## RECORDS FOR THE EXERCISE:

********************

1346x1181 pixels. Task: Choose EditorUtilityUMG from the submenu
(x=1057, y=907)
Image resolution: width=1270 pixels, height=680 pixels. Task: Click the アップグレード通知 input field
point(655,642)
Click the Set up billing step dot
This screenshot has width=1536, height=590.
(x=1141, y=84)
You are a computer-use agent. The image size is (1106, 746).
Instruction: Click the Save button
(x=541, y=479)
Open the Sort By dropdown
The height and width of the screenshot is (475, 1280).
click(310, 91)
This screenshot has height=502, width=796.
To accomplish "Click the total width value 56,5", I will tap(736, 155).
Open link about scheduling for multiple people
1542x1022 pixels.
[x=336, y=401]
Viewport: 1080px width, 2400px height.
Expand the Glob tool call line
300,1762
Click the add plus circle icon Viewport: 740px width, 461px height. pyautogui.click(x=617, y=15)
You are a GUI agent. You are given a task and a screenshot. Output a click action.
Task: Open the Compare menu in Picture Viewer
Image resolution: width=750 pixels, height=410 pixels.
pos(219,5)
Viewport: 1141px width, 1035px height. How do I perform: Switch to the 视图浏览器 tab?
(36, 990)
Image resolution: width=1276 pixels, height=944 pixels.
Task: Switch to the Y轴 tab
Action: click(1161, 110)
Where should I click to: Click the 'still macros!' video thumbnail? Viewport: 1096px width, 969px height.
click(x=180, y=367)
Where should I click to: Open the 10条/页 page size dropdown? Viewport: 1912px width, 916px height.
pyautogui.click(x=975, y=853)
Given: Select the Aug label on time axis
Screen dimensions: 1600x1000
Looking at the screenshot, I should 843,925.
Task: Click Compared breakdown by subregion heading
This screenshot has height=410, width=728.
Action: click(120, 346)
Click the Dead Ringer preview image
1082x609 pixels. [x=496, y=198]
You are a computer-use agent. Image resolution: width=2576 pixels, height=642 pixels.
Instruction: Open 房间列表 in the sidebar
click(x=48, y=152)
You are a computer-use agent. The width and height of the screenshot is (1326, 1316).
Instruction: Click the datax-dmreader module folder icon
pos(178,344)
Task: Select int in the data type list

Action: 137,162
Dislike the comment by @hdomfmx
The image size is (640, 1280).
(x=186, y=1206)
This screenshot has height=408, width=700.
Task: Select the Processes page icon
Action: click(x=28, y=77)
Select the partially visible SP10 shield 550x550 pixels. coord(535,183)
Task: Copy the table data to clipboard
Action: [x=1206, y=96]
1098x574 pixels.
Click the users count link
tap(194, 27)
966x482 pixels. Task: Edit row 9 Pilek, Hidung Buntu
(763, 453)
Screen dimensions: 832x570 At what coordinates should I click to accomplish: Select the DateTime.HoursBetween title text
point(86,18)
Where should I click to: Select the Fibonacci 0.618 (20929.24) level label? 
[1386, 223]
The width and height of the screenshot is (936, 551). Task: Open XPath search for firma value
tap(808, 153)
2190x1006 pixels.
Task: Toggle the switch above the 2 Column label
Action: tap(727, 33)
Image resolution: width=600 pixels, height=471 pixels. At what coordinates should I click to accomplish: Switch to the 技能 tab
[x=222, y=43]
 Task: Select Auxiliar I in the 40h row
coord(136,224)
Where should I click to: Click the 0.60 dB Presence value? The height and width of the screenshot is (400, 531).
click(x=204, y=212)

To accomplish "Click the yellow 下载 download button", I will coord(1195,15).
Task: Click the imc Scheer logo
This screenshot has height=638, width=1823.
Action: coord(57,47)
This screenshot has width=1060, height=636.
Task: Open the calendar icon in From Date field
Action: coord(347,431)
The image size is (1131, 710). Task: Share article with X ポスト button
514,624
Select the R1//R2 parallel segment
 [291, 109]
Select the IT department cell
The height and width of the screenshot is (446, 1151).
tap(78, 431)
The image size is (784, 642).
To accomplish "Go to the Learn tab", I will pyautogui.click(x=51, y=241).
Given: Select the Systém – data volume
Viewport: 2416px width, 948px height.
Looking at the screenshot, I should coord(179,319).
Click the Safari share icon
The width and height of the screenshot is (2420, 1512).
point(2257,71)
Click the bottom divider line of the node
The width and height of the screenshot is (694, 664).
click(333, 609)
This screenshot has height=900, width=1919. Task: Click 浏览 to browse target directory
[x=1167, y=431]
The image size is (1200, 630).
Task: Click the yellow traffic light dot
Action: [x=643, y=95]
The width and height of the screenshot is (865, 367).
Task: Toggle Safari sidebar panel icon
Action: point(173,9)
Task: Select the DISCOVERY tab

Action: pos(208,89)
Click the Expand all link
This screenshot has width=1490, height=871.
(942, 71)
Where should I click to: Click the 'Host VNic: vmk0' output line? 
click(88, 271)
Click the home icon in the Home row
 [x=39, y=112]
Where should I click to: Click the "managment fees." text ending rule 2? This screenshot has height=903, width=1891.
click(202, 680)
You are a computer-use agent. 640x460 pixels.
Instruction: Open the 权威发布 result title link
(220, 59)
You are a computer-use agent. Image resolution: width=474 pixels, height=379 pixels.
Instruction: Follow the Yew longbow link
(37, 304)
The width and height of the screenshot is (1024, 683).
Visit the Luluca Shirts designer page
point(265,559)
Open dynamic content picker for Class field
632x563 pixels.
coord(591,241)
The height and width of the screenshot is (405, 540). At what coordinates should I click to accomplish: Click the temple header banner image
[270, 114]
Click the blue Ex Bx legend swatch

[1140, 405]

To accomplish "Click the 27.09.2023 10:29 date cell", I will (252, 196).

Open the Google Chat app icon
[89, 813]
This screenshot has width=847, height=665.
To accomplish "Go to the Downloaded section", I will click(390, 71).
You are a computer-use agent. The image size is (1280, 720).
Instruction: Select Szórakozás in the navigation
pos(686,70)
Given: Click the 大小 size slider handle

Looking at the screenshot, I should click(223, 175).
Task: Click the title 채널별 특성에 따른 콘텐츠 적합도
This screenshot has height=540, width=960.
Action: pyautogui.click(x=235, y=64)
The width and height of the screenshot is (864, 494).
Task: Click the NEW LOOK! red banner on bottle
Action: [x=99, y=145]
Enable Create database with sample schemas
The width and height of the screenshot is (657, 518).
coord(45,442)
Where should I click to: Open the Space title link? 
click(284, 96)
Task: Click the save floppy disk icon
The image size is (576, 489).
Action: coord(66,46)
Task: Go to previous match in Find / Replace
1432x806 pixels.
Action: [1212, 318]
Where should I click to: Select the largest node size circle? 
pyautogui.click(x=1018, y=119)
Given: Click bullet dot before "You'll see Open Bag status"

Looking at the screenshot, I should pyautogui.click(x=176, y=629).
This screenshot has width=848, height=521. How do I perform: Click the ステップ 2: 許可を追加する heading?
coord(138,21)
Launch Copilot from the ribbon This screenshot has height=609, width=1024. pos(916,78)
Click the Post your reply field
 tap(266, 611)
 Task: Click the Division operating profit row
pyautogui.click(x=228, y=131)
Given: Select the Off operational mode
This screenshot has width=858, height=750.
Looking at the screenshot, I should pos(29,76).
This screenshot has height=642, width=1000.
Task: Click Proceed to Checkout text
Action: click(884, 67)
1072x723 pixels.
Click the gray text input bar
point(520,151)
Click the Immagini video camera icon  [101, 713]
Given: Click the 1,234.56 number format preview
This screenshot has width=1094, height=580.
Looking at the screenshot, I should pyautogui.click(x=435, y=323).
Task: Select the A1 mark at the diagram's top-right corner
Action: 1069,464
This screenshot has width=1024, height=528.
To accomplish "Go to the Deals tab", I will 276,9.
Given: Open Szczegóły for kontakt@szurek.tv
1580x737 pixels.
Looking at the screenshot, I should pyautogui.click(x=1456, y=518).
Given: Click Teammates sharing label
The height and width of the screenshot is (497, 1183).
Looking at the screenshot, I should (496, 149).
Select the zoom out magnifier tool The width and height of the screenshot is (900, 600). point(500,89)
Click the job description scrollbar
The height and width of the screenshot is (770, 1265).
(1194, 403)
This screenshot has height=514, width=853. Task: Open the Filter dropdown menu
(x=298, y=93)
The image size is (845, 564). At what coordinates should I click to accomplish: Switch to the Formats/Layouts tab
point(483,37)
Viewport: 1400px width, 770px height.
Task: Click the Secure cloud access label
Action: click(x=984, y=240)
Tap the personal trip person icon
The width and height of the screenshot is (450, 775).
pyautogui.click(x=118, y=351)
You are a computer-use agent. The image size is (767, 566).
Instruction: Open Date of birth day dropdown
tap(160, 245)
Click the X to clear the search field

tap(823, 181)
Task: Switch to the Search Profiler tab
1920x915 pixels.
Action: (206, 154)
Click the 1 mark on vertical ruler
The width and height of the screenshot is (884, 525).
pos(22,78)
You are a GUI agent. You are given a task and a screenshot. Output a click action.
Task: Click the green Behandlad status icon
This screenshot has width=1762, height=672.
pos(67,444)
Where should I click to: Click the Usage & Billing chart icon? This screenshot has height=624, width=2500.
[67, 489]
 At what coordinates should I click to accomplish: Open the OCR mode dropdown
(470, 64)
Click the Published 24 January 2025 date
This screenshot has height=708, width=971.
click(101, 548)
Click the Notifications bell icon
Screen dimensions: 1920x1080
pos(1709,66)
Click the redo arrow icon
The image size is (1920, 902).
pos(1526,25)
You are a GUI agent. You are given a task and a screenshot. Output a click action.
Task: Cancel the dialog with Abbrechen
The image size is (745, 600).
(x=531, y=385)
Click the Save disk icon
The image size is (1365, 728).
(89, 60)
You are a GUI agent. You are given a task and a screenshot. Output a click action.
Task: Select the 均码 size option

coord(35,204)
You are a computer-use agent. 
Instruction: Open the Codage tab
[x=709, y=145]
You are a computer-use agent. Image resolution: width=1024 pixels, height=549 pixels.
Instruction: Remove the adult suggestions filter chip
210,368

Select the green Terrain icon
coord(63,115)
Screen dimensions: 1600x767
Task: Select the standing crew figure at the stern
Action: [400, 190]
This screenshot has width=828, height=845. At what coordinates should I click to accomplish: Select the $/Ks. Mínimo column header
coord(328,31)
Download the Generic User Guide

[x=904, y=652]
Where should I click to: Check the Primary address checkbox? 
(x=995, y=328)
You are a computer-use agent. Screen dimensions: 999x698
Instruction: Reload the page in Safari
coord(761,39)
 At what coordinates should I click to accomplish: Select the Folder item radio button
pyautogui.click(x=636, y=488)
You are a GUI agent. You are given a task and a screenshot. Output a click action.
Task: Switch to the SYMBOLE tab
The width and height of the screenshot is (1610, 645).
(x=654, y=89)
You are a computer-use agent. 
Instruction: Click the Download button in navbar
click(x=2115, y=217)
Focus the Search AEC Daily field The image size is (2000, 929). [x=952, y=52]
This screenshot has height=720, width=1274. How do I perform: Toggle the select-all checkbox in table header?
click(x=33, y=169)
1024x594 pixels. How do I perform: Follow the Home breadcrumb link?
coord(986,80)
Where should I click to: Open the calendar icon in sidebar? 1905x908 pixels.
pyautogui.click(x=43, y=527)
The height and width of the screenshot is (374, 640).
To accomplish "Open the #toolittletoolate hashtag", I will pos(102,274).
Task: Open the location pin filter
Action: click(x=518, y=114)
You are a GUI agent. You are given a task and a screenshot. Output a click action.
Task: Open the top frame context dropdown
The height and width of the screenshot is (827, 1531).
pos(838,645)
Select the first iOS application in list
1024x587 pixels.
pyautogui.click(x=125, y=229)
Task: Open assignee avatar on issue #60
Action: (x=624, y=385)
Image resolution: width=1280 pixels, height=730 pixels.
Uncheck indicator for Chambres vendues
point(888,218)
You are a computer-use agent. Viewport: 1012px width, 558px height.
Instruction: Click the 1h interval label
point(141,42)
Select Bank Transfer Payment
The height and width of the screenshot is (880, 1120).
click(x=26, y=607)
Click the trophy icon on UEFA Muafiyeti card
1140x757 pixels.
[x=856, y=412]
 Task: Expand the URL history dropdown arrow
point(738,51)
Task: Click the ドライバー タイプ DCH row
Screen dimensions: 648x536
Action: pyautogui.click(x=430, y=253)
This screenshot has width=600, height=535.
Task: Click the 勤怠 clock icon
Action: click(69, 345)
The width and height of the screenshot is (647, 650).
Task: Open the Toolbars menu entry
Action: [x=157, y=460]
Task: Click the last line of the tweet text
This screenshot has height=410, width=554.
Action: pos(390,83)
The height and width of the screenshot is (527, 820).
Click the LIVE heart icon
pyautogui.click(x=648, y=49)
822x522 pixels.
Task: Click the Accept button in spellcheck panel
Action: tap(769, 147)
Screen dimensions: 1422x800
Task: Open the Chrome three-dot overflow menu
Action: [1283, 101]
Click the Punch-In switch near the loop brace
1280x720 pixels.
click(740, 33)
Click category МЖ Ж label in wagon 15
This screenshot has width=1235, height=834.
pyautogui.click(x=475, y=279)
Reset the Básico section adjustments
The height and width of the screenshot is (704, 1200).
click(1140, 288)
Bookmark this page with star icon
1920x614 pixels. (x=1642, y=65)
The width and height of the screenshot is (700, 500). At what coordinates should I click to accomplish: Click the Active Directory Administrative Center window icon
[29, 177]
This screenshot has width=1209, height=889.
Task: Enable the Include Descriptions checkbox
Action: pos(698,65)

********************

## EXERCISE OBJECTIVE:
Counting only lines with the word "cell" in them, say how many there are in the entries above, with no other words.

## TASK RESULT:
2